● **Your assignment**
From the line that contains "The width and height of the screenshot is (1024, 735)." to the final line of the entries below, write out every line exactly as it appears, and nothing else.

(Data excerpts)

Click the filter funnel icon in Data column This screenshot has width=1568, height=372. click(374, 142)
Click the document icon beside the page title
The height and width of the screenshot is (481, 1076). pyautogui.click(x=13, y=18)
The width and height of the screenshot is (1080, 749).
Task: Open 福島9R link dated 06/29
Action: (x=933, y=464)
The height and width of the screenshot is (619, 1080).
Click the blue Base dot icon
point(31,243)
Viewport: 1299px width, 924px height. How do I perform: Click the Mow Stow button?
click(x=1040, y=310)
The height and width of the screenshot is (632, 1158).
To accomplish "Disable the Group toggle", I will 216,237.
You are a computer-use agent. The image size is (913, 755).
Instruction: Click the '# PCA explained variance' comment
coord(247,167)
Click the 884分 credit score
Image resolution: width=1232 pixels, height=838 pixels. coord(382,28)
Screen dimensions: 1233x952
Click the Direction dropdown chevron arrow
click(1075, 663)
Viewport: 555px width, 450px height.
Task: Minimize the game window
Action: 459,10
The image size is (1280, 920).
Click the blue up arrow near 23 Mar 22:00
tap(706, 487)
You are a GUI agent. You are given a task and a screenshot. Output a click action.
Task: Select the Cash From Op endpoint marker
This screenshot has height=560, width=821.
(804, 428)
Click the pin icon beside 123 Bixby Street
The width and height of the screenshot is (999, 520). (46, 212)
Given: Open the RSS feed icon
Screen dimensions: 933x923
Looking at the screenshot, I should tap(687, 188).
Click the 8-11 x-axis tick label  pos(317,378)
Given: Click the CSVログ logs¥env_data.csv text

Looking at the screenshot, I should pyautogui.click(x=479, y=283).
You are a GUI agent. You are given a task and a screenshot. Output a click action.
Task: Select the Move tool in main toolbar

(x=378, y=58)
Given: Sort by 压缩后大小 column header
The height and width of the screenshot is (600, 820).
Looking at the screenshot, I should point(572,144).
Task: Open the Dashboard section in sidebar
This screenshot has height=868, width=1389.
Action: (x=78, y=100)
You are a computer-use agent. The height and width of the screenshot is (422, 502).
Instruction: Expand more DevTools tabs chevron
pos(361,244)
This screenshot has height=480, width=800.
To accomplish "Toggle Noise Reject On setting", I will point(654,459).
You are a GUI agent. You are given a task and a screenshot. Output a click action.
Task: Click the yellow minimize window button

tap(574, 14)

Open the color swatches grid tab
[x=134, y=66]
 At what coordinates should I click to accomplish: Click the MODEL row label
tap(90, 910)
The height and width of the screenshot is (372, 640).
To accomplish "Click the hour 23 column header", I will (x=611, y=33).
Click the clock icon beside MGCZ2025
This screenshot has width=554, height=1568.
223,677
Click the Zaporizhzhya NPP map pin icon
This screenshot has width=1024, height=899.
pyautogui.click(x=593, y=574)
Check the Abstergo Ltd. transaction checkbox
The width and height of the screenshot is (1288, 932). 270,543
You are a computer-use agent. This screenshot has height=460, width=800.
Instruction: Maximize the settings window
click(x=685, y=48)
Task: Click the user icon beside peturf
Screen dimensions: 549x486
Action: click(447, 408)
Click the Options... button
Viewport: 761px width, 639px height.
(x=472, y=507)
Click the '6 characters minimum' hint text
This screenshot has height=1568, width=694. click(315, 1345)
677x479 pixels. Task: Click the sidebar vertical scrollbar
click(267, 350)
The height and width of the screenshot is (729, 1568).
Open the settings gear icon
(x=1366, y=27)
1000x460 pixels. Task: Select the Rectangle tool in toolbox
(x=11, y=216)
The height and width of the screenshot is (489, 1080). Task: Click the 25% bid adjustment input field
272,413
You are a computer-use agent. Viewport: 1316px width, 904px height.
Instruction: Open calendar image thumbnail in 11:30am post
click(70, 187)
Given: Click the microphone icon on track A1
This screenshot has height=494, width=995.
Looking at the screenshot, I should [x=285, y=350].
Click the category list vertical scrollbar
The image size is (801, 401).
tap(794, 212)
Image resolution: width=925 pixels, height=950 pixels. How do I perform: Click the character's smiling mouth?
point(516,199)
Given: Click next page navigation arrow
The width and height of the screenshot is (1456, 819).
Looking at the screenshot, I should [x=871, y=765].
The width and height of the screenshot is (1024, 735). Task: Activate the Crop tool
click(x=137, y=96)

● **Response**
The width and height of the screenshot is (1024, 735). Task: Activate the Crop tool
click(x=137, y=96)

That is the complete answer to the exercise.